Tim Muehlhoff: Welcome back to the Winsome Conviction podcast. My name is Tim Muehlhoff, I'm a professor of communication at Biola University in La Mirada, California, and also the co-director of what we call the Winsome Conviction Project. And it's a blast to be able to do this with my friend and colleague, Dr. Rick Langer.

Rick Langer: Thanks Tim. And as Tim mentioned, I'm Rick Langer and I'm the co-director with Tim and also professor of Biblical Studies in Theology here at Biola University and the director of the Office of Faith and Learning. And we have here with us, a friend and colleague, Gregg Ten Elshof, one of our philosophy professors in the undergrad philosophy program. And he's written a fascinating book called For Shame. And he's spend a lot of time thinking deeply about the issue of shame, partly because of experience that he had just as a philosopher digging into Confucian philosophy and thought in a context of an honor shame culture, where shame was not a thing that you questioned the social value of. And we seem to live in a moment where we do. So it's a great book. We recommended it highly. And we're just picking up on some themes that we've already begin to touch base with on in the previous edition of this podcast.

Tim Muehlhoff: And let me just say, it's a blast to be able to do this. One of the great things about Biola University is the people we get to work with and people we highly esteem, we couldn't get any of them today. But we hope that in the future. All right, let me stop.

Rick Langer: Stop Tim. [Laughter].

Tim Muehlhoff: Welcome to the Winston Conviction podcast. No, listen. Seriously, all my students, I'm a Com professor, all my students read a wonderful book Greg wrote called I Told Me So about self deception. Huge topic. It snagged a Christianity Today, Book of The Year Award. I'm a big person on perspective taking. So they also read Confucius for Christians, which is Greg's awesome attempt to do perspective, taking with the teachings of Confucius and learn from them as a Christian, it's masterful. So Greg welcome.

Gregg Ten Elshof: Thank you.

Tim Muehlhoff: I'm so sorry. [Laughs].

Rick Langer: So you need to kind of work on your technique. I'm giving compliments Tim. That was great. A great recovery, so well done.

Gregg Ten Elshof: Really happy to be here. This is great so far.

Rick Langer: So Gregg, one of the things we a little bit about last time was social media. As a context is what we talked about, honor shame isn't a thing we intended to do in the west, but that's really kind of come back to the forefront of our kind of, cultural environment again, somehow in the last 10 or 12 years, it seems like. So relative to this issue, I just made the observation when I was thinking about this, that it seems to me like for teenagers at this point, the social media context is working very effectively for shaming. It's very easy, the amount of, anxiety, depression and things like that associated with, with kids who spend a lot of time on social media is well demonstrated.

# [Dataset]
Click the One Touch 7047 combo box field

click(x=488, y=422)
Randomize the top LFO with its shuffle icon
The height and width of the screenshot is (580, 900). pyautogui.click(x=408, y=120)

...

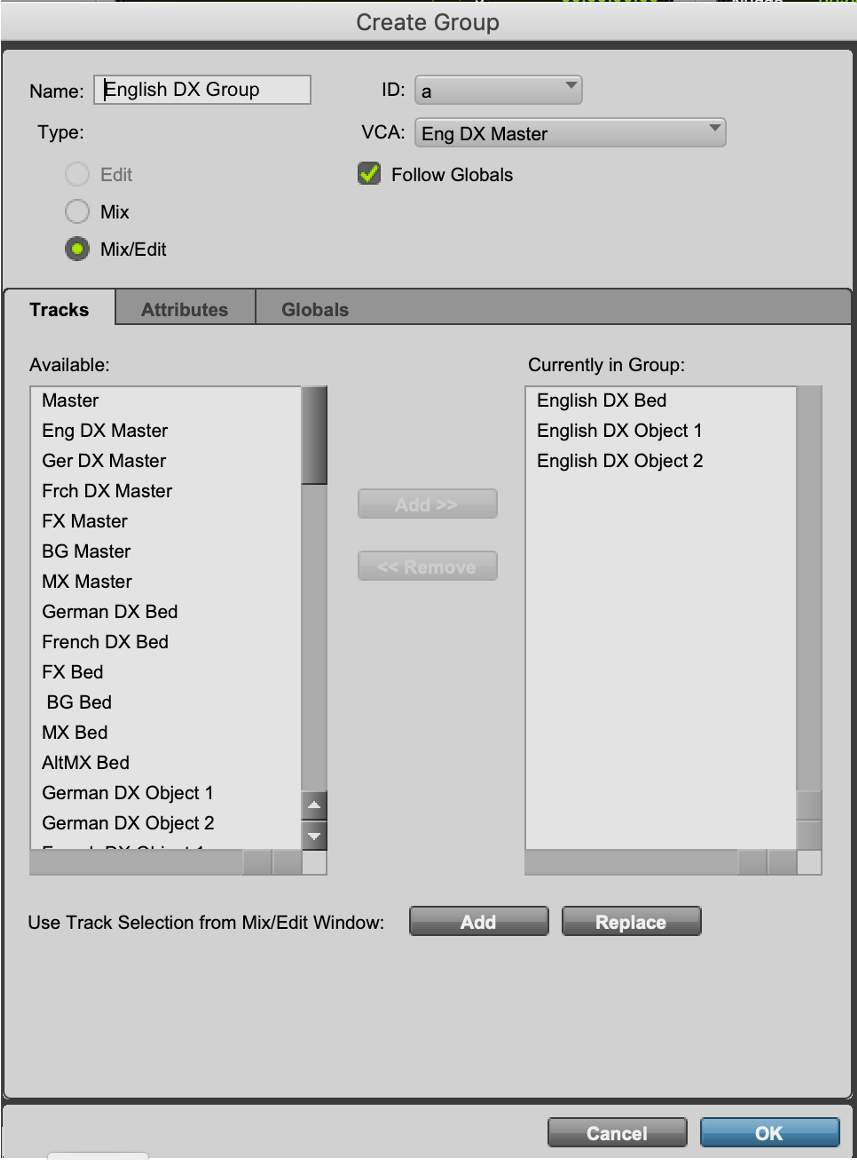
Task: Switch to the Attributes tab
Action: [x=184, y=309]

* * *

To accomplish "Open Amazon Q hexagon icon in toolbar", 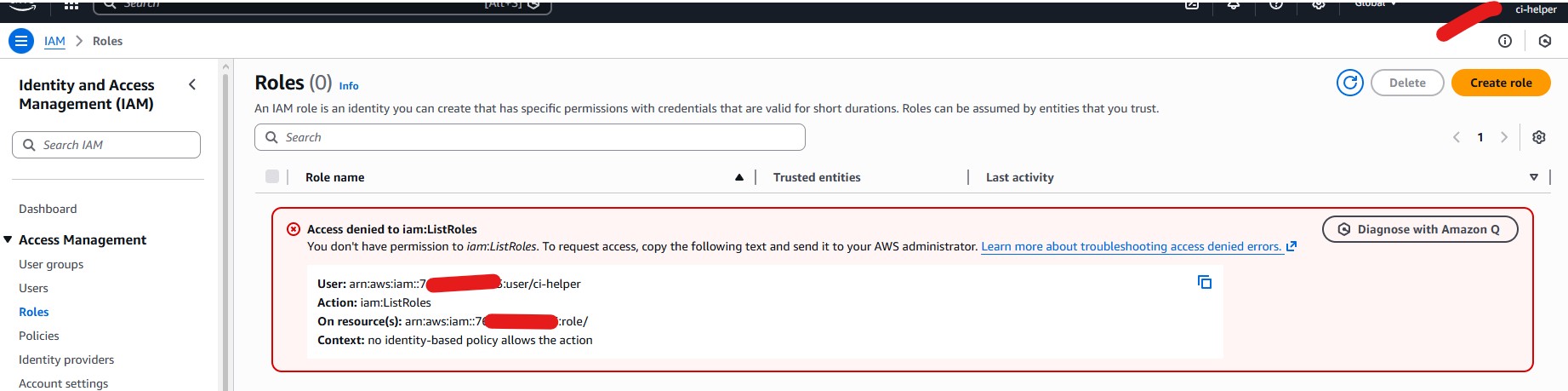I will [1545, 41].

# [List of tasks]
(A) Decide whether each statement below agrees with the podcast transcript. Answer yes or no for each, and quote the deciding words of the transcript exactly.
(i) Gregg Ten Elshof teaches in the undergraduate philosophy program at Biola University.
(ii) Tim Muehlhoff is a professor of Biblical Studies.
(iii) The book I Told Me So won a Christianity Today Book of the Year Award.
(B) According to the podcast transcript, which office does Rick Langer direct?
(C) Reproduce the part of the podcast transcript starting at "Tim Muehlhoff: And" and ending at "So Greg welcome.".

# [Responses to the exercise]
(A)
(i) Yes: "one of our philosophy professors in the undergrad philosophy program"
(ii) No: "I'm a professor of communication at Biola University in La Mirada, California"
(iii) Yes: "It snagged a Christianity Today, Book of The Year Award."

(B) The Office of Faith and Learning.

(C)
Tim Muehlhoff: And let me just say, it's a blast to be able to do this. One of the great things about Biola University is the people we get to work with and people we highly esteem, we couldn't get any of them today. But we hope that in the future. All right, let me stop.

Rick Langer: Stop Tim. [Laughter].

Tim Muehlhoff: Welcome to the Winston Conviction podcast. No, listen. Seriously, all my students, I'm a Com professor, all my students read a wonderful book Greg wrote called I Told Me So about self deception. Huge topic. It snagged a Christianity Today, Book of The Year Award. I'm a big person on perspective taking. So they also read Confucius for Christians, which is Greg's awesome attempt to do perspective, taking with the teachings of Confucius and learn from them as a Christian, it's masterful. So Greg welcome.